## WHAT TO PRODUCE:
Scan the records for "width" and copy each line that contains it.

-- MATERIAL FOR THIS TASK follows --

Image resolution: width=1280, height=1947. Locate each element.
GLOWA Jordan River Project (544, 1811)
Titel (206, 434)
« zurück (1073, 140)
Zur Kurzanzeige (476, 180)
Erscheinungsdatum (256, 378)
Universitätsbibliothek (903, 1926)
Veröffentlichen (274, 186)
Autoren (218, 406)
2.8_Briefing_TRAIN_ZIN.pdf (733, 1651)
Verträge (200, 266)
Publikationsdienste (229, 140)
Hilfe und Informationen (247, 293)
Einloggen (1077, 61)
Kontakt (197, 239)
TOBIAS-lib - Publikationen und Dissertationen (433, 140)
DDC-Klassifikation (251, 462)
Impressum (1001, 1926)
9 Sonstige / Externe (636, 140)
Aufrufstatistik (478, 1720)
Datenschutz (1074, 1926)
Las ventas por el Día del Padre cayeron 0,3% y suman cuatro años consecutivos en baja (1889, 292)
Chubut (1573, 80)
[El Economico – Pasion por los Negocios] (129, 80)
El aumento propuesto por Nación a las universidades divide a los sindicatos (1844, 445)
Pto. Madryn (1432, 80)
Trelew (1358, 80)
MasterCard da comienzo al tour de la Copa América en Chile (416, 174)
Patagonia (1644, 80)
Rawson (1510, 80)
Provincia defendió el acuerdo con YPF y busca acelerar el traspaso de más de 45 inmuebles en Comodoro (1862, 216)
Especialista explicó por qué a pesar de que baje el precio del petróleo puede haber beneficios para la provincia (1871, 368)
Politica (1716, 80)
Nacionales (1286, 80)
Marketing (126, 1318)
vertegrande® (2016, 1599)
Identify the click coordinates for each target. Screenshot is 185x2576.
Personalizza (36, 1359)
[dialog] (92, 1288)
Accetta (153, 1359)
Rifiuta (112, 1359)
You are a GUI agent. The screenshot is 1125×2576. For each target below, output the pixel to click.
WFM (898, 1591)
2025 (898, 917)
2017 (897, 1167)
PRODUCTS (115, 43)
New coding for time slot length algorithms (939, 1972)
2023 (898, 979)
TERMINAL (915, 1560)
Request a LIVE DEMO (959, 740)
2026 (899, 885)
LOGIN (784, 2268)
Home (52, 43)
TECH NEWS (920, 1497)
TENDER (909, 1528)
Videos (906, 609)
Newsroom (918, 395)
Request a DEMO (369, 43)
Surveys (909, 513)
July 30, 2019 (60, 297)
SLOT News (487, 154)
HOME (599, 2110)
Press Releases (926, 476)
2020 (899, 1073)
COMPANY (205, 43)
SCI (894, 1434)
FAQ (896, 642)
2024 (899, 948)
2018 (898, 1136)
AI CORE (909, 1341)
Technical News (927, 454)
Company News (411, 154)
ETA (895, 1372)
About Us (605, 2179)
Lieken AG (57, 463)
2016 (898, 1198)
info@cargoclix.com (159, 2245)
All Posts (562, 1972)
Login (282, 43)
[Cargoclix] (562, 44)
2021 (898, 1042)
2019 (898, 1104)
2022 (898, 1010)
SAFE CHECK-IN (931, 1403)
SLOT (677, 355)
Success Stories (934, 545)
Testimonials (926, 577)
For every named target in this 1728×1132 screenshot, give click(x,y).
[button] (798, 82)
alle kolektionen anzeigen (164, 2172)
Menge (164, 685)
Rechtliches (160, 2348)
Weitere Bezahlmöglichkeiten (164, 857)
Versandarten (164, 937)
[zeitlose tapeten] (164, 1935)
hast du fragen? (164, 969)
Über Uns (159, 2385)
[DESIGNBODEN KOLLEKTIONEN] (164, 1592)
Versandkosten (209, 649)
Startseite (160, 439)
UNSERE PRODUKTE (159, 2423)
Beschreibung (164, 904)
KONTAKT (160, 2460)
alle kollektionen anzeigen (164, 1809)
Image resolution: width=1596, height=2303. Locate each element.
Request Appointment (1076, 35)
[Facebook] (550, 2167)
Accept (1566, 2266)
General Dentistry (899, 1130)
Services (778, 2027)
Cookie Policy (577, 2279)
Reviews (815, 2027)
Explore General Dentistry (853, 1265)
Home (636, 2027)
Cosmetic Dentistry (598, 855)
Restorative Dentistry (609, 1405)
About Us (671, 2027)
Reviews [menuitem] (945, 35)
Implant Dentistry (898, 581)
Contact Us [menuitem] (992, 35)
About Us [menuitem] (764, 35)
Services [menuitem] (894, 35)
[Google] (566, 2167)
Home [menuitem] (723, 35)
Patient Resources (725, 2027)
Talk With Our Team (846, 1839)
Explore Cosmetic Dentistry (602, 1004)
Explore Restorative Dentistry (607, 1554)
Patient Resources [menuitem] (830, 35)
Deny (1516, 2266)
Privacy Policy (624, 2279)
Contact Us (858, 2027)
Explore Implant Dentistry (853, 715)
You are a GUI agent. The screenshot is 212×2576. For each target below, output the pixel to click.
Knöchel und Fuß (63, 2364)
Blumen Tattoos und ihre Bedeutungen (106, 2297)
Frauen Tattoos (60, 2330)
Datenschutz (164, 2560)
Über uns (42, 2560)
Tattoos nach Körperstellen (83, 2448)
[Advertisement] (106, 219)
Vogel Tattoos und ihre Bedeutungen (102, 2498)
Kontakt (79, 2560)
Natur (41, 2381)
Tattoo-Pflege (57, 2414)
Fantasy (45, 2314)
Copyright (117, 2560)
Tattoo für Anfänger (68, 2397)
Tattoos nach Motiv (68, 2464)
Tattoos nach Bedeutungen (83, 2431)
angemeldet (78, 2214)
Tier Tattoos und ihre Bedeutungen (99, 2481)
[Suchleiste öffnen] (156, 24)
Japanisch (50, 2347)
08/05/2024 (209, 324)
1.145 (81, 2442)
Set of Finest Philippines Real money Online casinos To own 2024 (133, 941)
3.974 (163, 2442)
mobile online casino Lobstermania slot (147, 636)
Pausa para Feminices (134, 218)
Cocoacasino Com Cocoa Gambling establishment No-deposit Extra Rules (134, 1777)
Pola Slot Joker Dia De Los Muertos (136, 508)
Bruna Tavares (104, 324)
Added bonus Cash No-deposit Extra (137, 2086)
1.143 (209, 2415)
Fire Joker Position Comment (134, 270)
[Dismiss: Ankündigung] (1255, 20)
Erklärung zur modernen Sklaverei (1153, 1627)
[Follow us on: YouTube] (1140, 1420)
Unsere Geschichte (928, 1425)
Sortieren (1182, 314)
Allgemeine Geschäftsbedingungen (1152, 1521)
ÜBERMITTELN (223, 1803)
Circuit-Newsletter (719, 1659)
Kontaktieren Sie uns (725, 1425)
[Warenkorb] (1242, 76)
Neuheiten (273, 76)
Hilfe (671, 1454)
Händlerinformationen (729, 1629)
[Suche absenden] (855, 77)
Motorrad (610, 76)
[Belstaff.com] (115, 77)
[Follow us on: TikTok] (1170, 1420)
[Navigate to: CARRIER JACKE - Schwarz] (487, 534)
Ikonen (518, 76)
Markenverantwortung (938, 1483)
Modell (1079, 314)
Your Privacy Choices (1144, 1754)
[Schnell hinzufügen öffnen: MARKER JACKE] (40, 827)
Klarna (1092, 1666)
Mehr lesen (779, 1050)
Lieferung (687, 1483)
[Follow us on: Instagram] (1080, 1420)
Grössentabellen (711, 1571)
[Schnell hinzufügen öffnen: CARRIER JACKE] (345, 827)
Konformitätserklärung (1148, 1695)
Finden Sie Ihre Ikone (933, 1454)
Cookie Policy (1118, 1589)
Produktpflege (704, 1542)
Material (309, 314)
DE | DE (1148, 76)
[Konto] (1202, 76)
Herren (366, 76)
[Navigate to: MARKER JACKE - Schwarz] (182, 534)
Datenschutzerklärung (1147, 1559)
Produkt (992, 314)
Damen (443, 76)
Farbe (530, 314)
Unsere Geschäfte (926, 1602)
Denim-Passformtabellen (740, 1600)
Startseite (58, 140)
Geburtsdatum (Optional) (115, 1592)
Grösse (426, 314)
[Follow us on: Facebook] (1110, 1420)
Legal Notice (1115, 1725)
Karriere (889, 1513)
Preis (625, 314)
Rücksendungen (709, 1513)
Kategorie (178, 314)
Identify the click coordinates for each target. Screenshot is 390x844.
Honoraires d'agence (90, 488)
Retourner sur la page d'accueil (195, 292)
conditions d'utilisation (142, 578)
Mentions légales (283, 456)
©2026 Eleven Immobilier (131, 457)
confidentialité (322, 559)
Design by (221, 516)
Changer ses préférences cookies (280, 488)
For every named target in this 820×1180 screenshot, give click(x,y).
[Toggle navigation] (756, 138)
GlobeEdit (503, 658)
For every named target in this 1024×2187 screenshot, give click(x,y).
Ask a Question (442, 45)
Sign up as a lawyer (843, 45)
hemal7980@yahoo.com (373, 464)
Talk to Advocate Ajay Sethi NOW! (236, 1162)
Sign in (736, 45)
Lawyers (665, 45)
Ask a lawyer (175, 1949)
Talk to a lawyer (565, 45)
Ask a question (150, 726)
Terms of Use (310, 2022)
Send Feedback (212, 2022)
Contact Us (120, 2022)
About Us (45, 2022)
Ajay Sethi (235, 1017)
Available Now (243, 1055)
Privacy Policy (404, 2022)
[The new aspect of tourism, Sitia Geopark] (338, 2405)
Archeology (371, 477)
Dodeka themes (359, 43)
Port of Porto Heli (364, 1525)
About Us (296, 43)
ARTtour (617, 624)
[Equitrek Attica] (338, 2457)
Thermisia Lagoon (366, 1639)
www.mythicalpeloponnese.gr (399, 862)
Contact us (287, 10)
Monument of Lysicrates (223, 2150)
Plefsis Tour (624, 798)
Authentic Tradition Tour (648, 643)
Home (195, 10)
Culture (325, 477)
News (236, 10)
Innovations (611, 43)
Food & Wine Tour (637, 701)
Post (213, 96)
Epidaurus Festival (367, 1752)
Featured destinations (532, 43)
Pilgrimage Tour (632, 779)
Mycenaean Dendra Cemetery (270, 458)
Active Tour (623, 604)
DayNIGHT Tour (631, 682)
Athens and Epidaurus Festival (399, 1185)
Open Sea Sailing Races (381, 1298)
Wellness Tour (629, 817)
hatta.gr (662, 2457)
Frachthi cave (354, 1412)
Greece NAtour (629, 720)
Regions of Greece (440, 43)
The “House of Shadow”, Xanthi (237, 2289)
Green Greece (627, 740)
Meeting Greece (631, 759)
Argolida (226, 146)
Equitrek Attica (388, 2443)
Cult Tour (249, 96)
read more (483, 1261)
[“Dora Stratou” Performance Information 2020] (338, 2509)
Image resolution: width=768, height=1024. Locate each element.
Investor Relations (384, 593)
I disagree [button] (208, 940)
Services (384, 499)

-- MATERIAL FOR THIS TASK concluded --

## RESULT:
Image resolution: width=1280, height=1947. Locate each element.
Image resolution: width=1596, height=2303. Locate each element.
Image resolution: width=768, height=1024. Locate each element.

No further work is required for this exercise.